> **Work to be completed**
A word-for-word restatement of every entry is what is needed here.

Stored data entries
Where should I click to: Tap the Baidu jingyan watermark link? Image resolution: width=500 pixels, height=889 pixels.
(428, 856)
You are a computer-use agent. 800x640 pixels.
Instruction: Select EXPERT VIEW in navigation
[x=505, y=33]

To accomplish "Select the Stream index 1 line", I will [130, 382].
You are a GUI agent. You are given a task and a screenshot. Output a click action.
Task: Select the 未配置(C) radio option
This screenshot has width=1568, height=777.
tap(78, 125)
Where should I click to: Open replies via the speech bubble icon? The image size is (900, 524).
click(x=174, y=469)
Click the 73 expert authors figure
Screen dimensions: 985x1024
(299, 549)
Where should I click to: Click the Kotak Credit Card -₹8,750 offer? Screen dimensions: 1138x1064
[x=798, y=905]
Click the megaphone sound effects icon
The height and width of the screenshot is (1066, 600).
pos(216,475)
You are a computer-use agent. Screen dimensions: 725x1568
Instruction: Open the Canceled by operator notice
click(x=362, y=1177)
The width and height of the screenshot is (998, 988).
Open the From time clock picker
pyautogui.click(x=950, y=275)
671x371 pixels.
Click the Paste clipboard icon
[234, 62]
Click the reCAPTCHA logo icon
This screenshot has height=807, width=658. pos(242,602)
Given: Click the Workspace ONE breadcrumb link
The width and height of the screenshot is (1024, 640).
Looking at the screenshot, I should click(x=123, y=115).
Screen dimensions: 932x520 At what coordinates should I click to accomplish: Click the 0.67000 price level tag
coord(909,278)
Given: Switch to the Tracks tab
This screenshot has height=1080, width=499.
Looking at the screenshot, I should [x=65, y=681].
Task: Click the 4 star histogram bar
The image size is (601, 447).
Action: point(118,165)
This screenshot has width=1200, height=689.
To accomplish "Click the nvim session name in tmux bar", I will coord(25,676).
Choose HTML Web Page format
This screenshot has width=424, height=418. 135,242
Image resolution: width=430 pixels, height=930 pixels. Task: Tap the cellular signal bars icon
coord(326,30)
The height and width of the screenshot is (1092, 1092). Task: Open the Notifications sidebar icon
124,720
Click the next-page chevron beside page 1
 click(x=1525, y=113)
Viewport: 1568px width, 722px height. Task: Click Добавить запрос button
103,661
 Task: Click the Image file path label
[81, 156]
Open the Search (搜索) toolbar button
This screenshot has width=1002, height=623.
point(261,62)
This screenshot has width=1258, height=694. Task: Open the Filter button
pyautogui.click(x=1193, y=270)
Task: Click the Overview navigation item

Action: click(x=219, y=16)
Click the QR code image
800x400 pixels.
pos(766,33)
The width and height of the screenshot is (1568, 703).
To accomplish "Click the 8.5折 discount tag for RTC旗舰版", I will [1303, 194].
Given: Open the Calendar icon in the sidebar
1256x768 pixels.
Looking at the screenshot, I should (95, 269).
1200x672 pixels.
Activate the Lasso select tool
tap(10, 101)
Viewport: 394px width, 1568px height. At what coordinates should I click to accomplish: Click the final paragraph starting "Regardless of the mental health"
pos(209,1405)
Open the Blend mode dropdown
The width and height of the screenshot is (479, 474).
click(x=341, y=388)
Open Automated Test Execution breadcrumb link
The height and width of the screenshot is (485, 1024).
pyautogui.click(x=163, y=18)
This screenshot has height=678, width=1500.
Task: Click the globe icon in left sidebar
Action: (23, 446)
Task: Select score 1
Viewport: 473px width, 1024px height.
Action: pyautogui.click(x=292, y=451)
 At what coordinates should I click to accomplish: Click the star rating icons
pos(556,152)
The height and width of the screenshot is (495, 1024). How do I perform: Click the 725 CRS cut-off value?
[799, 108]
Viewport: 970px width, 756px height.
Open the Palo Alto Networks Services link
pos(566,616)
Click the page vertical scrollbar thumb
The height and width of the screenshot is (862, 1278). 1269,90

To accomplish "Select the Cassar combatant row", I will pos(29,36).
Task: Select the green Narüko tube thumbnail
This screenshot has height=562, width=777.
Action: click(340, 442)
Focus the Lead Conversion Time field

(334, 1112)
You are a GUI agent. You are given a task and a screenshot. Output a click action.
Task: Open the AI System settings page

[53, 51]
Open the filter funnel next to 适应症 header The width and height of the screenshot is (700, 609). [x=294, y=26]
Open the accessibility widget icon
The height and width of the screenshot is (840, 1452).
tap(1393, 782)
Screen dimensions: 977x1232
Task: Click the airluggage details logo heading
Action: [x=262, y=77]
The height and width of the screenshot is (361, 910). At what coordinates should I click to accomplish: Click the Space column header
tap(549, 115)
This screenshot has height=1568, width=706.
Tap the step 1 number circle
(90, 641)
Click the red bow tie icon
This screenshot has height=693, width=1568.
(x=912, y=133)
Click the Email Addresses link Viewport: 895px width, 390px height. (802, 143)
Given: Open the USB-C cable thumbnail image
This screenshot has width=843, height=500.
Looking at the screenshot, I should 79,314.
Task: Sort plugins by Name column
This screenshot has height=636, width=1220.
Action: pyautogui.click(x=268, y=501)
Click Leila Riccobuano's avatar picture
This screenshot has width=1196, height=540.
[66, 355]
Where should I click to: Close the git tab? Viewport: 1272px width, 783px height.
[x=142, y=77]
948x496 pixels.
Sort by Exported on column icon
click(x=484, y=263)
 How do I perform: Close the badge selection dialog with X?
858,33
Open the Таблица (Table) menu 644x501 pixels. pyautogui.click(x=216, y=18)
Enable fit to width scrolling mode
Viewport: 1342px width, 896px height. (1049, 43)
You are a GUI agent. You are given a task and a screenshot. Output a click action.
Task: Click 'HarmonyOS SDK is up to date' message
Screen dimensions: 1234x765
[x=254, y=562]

> **Output for this exercise**
Where should I click to: Tap the Baidu jingyan watermark link? Image resolution: width=500 pixels, height=889 pixels.
(428, 856)
You are a computer-use agent. 800x640 pixels.
Instruction: Select EXPERT VIEW in navigation
[x=505, y=33]

To accomplish "Select the Stream index 1 line", I will [130, 382].
You are a GUI agent. You are given a task and a screenshot. Output a click action.
Task: Select the 未配置(C) radio option
This screenshot has width=1568, height=777.
tap(78, 125)
Where should I click to: Open replies via the speech bubble icon? The image size is (900, 524).
click(x=174, y=469)
Click the 73 expert authors figure
Screen dimensions: 985x1024
(299, 549)
Where should I click to: Click the Kotak Credit Card -₹8,750 offer? Screen dimensions: 1138x1064
[x=798, y=905]
Click the megaphone sound effects icon
The height and width of the screenshot is (1066, 600).
pos(216,475)
You are a computer-use agent. Screen dimensions: 725x1568
Instruction: Open the Canceled by operator notice
click(x=362, y=1177)
The width and height of the screenshot is (998, 988).
Open the From time clock picker
pyautogui.click(x=950, y=275)
671x371 pixels.
Click the Paste clipboard icon
[234, 62]
Click the reCAPTCHA logo icon
This screenshot has height=807, width=658. pos(242,602)
Given: Click the Workspace ONE breadcrumb link
The width and height of the screenshot is (1024, 640).
Looking at the screenshot, I should click(x=123, y=115).
Screen dimensions: 932x520 At what coordinates should I click to accomplish: Click the 0.67000 price level tag
coord(909,278)
Given: Switch to the Tracks tab
This screenshot has height=1080, width=499.
Looking at the screenshot, I should [x=65, y=681].
Task: Click the 4 star histogram bar
The image size is (601, 447).
Action: point(118,165)
This screenshot has width=1200, height=689.
To accomplish "Click the nvim session name in tmux bar", I will coord(25,676).
Choose HTML Web Page format
This screenshot has width=424, height=418. 135,242
Image resolution: width=430 pixels, height=930 pixels. Task: Tap the cellular signal bars icon
coord(326,30)
The height and width of the screenshot is (1092, 1092). Task: Open the Notifications sidebar icon
124,720
Click the next-page chevron beside page 1
 click(x=1525, y=113)
Viewport: 1568px width, 722px height. Task: Click Добавить запрос button
103,661
 Task: Click the Image file path label
[81, 156]
Open the Search (搜索) toolbar button
This screenshot has width=1002, height=623.
point(261,62)
This screenshot has width=1258, height=694. Task: Open the Filter button
pyautogui.click(x=1193, y=270)
Task: Click the Overview navigation item

Action: click(x=219, y=16)
Click the QR code image
800x400 pixels.
pos(766,33)
The width and height of the screenshot is (1568, 703).
To accomplish "Click the 8.5折 discount tag for RTC旗舰版", I will [1303, 194].
Given: Open the Calendar icon in the sidebar
1256x768 pixels.
Looking at the screenshot, I should (95, 269).
1200x672 pixels.
Activate the Lasso select tool
tap(10, 101)
Viewport: 394px width, 1568px height. At what coordinates should I click to accomplish: Click the final paragraph starting "Regardless of the mental health"
pos(209,1405)
Open the Blend mode dropdown
The width and height of the screenshot is (479, 474).
click(x=341, y=388)
Open Automated Test Execution breadcrumb link
The height and width of the screenshot is (485, 1024).
pyautogui.click(x=163, y=18)
This screenshot has height=678, width=1500.
Task: Click the globe icon in left sidebar
Action: (23, 446)
Task: Select score 1
Viewport: 473px width, 1024px height.
Action: pyautogui.click(x=292, y=451)
 At what coordinates should I click to accomplish: Click the star rating icons
pos(556,152)
The height and width of the screenshot is (495, 1024). How do I perform: Click the 725 CRS cut-off value?
[799, 108]
Viewport: 970px width, 756px height.
Open the Palo Alto Networks Services link
pos(566,616)
Click the page vertical scrollbar thumb
The height and width of the screenshot is (862, 1278). 1269,90

To accomplish "Select the Cassar combatant row", I will pos(29,36).
Task: Select the green Narüko tube thumbnail
This screenshot has height=562, width=777.
Action: click(340, 442)
Focus the Lead Conversion Time field

(334, 1112)
You are a GUI agent. You are given a task and a screenshot. Output a click action.
Task: Open the AI System settings page

[53, 51]
Open the filter funnel next to 适应症 header The width and height of the screenshot is (700, 609). [x=294, y=26]
Open the accessibility widget icon
The height and width of the screenshot is (840, 1452).
tap(1393, 782)
Screen dimensions: 977x1232
Task: Click the airluggage details logo heading
Action: [x=262, y=77]
The height and width of the screenshot is (361, 910). At what coordinates should I click to accomplish: Click the Space column header
tap(549, 115)
This screenshot has height=1568, width=706.
Tap the step 1 number circle
(90, 641)
Click the red bow tie icon
This screenshot has height=693, width=1568.
(x=912, y=133)
Click the Email Addresses link Viewport: 895px width, 390px height. (802, 143)
Given: Open the USB-C cable thumbnail image
This screenshot has width=843, height=500.
Looking at the screenshot, I should 79,314.
Task: Sort plugins by Name column
This screenshot has height=636, width=1220.
Action: pyautogui.click(x=268, y=501)
Click Leila Riccobuano's avatar picture
This screenshot has width=1196, height=540.
[66, 355]
Where should I click to: Close the git tab? Viewport: 1272px width, 783px height.
[x=142, y=77]
948x496 pixels.
Sort by Exported on column icon
click(x=484, y=263)
 How do I perform: Close the badge selection dialog with X?
858,33
Open the Таблица (Table) menu 644x501 pixels. pyautogui.click(x=216, y=18)
Enable fit to width scrolling mode
Viewport: 1342px width, 896px height. (1049, 43)
You are a GUI agent. You are given a task and a screenshot. Output a click action.
Task: Click 'HarmonyOS SDK is up to date' message
Screen dimensions: 1234x765
[x=254, y=562]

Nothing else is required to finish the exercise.